▶ **Data for review**:

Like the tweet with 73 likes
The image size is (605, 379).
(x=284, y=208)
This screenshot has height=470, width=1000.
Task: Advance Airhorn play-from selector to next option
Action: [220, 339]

▶ **Task to carry out**:
Each record must be output word for word.

▶ **Written reply**:
Like the tweet with 73 likes
The image size is (605, 379).
(x=284, y=208)
This screenshot has height=470, width=1000.
Task: Advance Airhorn play-from selector to next option
Action: [220, 339]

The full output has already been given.